Chouchou des festivals à  travers le monde (Rotterdam, Vancouver puis Cannes et Berlin), le sud-coréen Hong Sangsoo construit film après film une oeuvre centrée sur les relations conflictuelles à  l’intérieur du couple et le malaise de ses jeunes contemporains. Souvent minimaliste, privilégiant les longs plans fixes, la singularité du travail du réalisateur de Turning Gate passe aussi par la primauté donnée au dialogue, à  l’importance des mots et les motifs récurrents de l’alcool et du sexe – même si ce dernier est toujours saisi avec pudeur. Hahaha, son dernier opus, n’échappe pas à  la règle. On y retrouve les mêmes personnages, jeunes et intelligents, en proie aux affres des ravages de l’amour, du doute et de l’indécision.

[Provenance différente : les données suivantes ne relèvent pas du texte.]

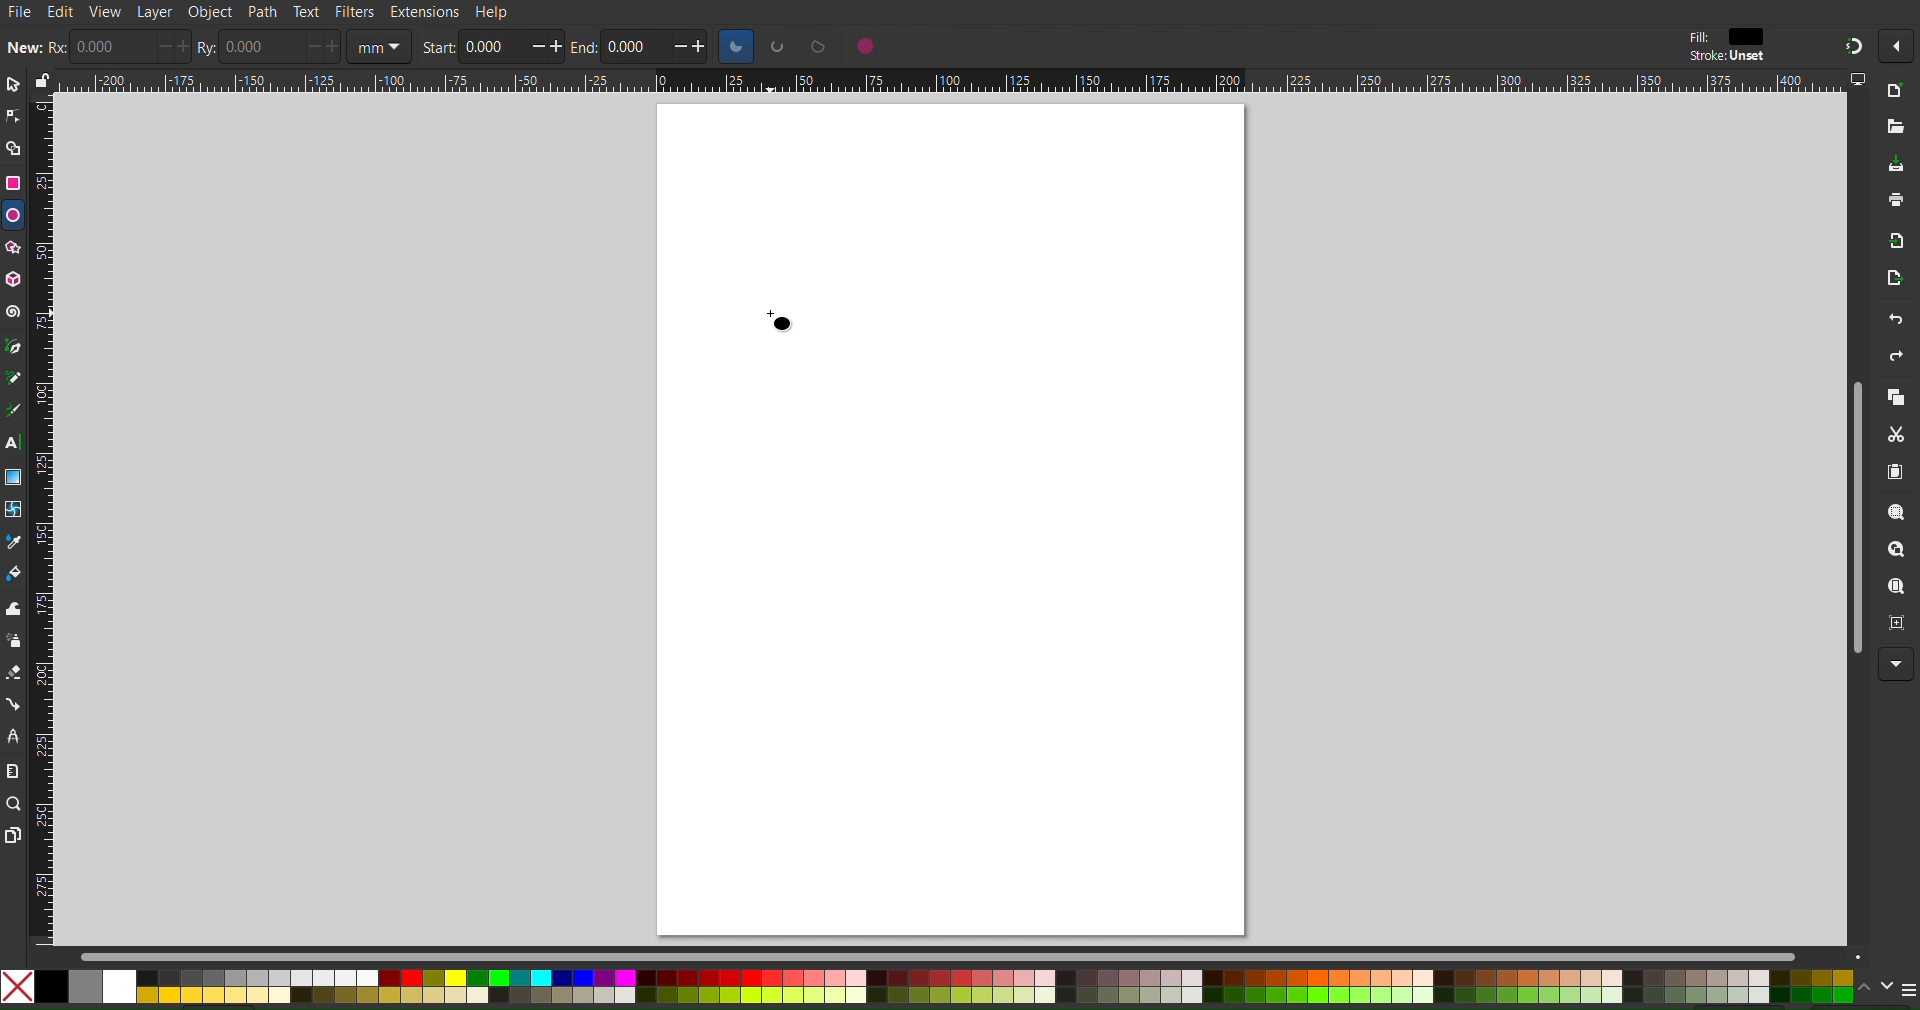 The height and width of the screenshot is (1010, 1920). What do you see at coordinates (547, 47) in the screenshot?
I see `increase/decrease` at bounding box center [547, 47].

Chez Hong Sangsoo, les personnages exercent des métiers qui ont rapport avec le cinéma, : ainsi les deux amis qui conversent et échangent leurs souvenirs et leurs expériences sont-ils dans Hahaha réalisateur pour l’un (émigré au Canada de retour en Corée du Sud) et critique pour l’autre. Mais leurs conversations copieusement arrosées de rasades d’alcool ne portent pas tant sur l’art qui les réunit que sur la force des sentiments et leur vision des femmes. Si cette thématique, une fois encore, n’est guère nouvelle chez Hong Sangsoo, elle s’accompagne ici d’un dispositif plus sophistiqué articulé autour de la mise en abyme, de la juxtaposition de trajectoires qui se frôlent, se côtoient ou se recoupent, semant une agréable confusion pour le spectateur. Cette orientation ludique et malicieuse désarçonne comme elle tempère la mélancolie tenace qui étreint les hommes du film, alors que les femmes semblent moins velléitaires, plus promptes à  prendre leur destin en main et à  opérer les choix nécessaires (quitter un petit ami, par exemple). Le cinéma de Hong Sangsoo se caractérise également par l’absence de toute explication, de mise en situation des personnages. l’environnement (métier, amis, habitat) ne sert en définitive que de simple contexte pour mettre en relief les tourments bien réels exposés et analysés sans fin lors de très longues conversations qui se terminent en général en soûlographies. On sait aussi combien l’ivresse chez le cinéaste confine à  l’art de vivre, ou plus exactement au seul recours envisageable pour fuir quelques instants la dure réalité. Sous ses dehors bavards et en apparence frivoles, l’oeuvre de Hong Sangsoo révèle en creux désarroi et mal-être.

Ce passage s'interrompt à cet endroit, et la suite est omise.